__Task directions__: Render the data between the line containing "What do you see at coordinates (1120, 185)" and the line containing "Image resolution: width=1920 pixels, height=1080 pixels. I", inclusive, as a numbered list with blank lines omitted.

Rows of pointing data
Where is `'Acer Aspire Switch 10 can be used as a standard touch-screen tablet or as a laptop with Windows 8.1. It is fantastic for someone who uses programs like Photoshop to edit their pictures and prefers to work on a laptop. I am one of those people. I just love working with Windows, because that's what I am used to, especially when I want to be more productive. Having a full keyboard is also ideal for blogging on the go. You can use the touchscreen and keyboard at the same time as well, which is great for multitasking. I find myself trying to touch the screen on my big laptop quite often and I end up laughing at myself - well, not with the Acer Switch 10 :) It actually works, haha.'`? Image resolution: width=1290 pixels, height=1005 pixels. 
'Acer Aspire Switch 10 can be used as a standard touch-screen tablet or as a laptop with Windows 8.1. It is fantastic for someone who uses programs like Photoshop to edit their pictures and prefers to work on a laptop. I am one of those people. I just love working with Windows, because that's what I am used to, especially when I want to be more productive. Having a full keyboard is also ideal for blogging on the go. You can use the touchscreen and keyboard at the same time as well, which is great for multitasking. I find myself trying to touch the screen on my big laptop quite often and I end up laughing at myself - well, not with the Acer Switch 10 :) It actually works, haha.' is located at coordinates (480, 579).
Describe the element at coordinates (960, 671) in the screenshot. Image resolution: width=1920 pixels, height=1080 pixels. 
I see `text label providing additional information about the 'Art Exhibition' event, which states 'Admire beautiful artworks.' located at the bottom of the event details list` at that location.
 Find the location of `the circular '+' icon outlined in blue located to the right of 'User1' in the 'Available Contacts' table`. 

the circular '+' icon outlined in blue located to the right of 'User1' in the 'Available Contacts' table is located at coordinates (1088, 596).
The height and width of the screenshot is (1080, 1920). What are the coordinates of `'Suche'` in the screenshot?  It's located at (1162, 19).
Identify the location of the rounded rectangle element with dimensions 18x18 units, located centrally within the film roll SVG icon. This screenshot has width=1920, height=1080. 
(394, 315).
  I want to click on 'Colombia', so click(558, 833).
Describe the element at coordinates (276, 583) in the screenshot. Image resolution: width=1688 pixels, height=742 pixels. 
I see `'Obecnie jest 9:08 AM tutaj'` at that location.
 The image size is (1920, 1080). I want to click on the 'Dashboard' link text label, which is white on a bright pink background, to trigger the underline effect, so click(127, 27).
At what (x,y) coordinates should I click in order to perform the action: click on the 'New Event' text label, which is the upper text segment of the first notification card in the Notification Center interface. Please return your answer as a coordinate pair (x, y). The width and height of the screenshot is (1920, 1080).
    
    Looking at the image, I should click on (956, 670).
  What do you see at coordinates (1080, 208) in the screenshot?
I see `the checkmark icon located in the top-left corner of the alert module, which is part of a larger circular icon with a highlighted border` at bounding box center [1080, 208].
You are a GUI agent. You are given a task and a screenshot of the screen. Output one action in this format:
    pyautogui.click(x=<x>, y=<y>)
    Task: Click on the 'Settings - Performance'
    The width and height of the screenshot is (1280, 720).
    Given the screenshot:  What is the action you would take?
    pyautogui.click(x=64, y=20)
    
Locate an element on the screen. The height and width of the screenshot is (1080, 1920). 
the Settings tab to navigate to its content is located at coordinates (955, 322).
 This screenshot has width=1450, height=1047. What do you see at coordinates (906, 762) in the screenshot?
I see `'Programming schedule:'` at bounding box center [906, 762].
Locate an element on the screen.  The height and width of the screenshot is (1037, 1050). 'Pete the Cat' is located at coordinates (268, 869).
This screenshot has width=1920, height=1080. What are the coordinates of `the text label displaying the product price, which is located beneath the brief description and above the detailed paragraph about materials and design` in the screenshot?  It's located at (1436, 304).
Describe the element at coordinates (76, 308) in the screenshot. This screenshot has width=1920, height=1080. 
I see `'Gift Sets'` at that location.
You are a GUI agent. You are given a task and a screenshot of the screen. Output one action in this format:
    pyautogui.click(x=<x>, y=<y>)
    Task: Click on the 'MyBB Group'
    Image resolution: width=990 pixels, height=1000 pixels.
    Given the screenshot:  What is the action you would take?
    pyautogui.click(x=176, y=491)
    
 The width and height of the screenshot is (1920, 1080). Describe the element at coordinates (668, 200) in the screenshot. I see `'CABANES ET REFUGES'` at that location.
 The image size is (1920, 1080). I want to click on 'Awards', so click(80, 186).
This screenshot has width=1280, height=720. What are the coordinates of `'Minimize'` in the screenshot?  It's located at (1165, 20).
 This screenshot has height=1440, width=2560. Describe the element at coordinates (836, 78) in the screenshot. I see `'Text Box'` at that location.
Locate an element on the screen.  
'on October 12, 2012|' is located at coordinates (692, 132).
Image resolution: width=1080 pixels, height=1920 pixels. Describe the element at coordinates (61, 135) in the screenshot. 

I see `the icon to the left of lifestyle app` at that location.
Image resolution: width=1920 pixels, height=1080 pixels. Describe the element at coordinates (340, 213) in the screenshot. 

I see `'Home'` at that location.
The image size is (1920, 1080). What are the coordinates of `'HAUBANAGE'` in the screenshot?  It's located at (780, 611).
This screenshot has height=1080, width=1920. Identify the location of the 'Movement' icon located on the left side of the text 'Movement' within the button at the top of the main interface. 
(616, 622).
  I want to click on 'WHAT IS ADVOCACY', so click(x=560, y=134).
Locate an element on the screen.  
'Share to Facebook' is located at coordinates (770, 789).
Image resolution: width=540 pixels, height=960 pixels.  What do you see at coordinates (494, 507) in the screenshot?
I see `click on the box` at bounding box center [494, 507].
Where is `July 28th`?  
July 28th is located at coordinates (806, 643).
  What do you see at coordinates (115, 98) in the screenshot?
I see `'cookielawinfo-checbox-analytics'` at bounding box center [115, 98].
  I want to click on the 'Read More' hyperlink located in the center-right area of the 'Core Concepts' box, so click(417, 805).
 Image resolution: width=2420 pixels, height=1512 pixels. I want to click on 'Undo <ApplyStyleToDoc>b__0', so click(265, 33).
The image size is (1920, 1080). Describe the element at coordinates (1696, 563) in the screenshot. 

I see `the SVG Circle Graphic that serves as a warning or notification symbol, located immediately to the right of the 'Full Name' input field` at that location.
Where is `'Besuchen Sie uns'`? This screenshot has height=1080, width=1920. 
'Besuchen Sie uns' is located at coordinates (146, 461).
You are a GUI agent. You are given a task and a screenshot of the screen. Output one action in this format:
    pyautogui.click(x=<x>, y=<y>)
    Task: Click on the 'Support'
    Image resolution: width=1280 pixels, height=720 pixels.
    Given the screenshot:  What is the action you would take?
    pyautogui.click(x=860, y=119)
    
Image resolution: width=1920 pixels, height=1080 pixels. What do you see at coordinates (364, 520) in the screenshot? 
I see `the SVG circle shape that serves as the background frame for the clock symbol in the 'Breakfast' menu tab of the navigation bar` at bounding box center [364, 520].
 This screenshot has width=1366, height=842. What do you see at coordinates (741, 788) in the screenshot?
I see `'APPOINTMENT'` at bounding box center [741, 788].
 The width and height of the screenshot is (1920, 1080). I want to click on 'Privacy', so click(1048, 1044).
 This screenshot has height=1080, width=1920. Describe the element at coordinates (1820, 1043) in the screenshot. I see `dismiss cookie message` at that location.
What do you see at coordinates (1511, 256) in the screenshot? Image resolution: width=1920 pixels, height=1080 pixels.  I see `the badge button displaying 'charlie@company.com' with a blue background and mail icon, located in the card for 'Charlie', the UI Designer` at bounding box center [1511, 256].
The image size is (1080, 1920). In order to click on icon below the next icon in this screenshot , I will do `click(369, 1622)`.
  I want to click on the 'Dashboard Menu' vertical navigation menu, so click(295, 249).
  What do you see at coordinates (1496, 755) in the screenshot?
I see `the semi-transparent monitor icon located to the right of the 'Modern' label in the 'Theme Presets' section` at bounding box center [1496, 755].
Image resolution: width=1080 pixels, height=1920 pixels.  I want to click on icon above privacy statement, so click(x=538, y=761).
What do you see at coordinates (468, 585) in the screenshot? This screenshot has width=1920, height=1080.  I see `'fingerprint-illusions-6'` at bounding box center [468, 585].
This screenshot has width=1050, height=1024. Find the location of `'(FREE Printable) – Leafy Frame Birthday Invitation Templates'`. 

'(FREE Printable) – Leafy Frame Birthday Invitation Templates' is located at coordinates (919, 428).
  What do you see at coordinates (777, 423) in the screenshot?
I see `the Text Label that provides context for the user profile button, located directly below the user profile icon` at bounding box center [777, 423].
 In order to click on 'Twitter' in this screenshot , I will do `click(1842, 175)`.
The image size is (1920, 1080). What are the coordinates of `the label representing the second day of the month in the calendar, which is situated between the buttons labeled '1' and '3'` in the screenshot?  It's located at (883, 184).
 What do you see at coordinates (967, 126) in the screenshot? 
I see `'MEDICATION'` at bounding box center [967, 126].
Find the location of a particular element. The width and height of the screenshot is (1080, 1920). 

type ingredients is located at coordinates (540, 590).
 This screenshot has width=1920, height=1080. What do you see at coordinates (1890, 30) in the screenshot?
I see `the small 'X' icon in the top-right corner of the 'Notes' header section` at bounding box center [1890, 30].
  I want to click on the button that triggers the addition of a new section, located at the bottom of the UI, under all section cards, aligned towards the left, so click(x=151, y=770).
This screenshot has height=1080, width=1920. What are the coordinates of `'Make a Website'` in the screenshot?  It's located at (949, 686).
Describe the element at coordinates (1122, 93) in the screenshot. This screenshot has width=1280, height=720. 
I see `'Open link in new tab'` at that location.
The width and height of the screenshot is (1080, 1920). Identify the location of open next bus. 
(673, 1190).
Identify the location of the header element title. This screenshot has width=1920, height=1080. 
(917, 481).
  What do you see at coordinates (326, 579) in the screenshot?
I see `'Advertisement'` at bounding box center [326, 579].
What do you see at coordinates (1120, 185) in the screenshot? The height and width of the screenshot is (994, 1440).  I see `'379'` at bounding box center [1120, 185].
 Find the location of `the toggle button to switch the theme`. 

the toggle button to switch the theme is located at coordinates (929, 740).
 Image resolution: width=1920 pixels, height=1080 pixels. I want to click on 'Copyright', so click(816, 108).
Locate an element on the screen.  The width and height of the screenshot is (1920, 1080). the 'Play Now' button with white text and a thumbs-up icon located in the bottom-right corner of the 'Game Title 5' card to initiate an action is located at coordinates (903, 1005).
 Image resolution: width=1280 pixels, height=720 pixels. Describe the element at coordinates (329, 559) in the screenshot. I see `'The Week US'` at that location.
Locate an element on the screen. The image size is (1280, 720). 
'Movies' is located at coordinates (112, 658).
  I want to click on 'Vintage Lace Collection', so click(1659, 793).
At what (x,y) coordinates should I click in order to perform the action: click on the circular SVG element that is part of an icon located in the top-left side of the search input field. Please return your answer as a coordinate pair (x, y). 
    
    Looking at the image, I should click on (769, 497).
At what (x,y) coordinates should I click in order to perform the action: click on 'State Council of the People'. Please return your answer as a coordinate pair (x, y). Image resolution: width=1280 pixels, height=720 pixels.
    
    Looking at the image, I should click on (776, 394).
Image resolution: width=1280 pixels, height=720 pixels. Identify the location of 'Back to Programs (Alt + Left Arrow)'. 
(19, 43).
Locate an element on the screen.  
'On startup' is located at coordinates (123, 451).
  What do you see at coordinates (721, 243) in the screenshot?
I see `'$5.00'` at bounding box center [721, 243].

__Exercise answer__:
1. What do you see at coordinates (1120, 185) in the screenshot? The height and width of the screenshot is (994, 1440).  I see `'379'` at bounding box center [1120, 185].
2.  Find the location of `the toggle button to switch the theme`. 
3. the toggle button to switch the theme is located at coordinates (929, 740).
4.  Image resolution: width=1920 pixels, height=1080 pixels. I want to click on 'Copyright', so click(816, 108).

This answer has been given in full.